• [Exercise aim]: Copy the data below line for line, without changing anything.
◇ ◇ ◇
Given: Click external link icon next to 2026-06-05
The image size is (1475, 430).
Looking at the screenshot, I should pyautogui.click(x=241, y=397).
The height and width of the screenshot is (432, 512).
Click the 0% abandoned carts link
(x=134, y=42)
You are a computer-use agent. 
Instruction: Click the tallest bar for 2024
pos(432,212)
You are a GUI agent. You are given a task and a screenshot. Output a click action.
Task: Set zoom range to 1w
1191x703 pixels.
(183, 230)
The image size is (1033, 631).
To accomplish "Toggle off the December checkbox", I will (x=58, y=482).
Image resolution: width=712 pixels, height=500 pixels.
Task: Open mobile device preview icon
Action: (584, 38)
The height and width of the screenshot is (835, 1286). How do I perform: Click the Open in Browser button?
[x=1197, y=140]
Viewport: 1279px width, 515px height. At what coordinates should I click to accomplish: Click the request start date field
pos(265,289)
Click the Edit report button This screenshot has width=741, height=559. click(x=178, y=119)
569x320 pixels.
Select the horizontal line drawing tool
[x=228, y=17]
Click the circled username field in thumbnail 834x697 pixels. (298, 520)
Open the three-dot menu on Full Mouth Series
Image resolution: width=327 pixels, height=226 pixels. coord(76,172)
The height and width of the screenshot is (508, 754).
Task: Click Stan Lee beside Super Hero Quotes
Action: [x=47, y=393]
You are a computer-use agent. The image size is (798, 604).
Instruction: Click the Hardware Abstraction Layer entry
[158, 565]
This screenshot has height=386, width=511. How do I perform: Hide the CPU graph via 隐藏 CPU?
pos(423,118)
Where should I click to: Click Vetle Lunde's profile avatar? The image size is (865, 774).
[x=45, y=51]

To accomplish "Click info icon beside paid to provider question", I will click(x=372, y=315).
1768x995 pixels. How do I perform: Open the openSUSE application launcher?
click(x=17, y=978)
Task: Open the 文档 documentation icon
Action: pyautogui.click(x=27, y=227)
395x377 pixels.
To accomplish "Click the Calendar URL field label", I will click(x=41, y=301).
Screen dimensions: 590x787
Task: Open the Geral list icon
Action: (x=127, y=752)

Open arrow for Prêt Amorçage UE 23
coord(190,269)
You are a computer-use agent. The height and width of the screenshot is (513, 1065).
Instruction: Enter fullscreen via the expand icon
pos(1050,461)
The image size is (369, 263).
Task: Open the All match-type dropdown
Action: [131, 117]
◇ ◇ ◇
• [Solution below]:
Given: Click external link icon next to 2026-06-05
The image size is (1475, 430).
Looking at the screenshot, I should pyautogui.click(x=241, y=397).
The height and width of the screenshot is (432, 512).
Click the 0% abandoned carts link
(x=134, y=42)
You are a computer-use agent. 
Instruction: Click the tallest bar for 2024
pos(432,212)
You are a GUI agent. You are given a task and a screenshot. Output a click action.
Task: Set zoom range to 1w
1191x703 pixels.
(183, 230)
The image size is (1033, 631).
To accomplish "Toggle off the December checkbox", I will (x=58, y=482).
Image resolution: width=712 pixels, height=500 pixels.
Task: Open mobile device preview icon
Action: (584, 38)
The height and width of the screenshot is (835, 1286). How do I perform: Click the Open in Browser button?
[x=1197, y=140]
Viewport: 1279px width, 515px height. At what coordinates should I click to accomplish: Click the request start date field
pos(265,289)
Click the Edit report button This screenshot has width=741, height=559. click(x=178, y=119)
569x320 pixels.
Select the horizontal line drawing tool
[x=228, y=17]
Click the circled username field in thumbnail 834x697 pixels. (298, 520)
Open the three-dot menu on Full Mouth Series
Image resolution: width=327 pixels, height=226 pixels. coord(76,172)
The height and width of the screenshot is (508, 754).
Task: Click Stan Lee beside Super Hero Quotes
Action: [x=47, y=393]
You are a computer-use agent. The image size is (798, 604).
Instruction: Click the Hardware Abstraction Layer entry
[158, 565]
This screenshot has height=386, width=511. How do I perform: Hide the CPU graph via 隐藏 CPU?
pos(423,118)
Where should I click to: Click Vetle Lunde's profile avatar? The image size is (865, 774).
[x=45, y=51]

To accomplish "Click info icon beside paid to provider question", I will click(x=372, y=315).
1768x995 pixels. How do I perform: Open the openSUSE application launcher?
click(x=17, y=978)
Task: Open the 文档 documentation icon
Action: pyautogui.click(x=27, y=227)
395x377 pixels.
To accomplish "Click the Calendar URL field label", I will click(x=41, y=301).
Screen dimensions: 590x787
Task: Open the Geral list icon
Action: (x=127, y=752)

Open arrow for Prêt Amorçage UE 23
coord(190,269)
You are a computer-use agent. The height and width of the screenshot is (513, 1065).
Instruction: Enter fullscreen via the expand icon
pos(1050,461)
The image size is (369, 263).
Task: Open the All match-type dropdown
Action: [131, 117]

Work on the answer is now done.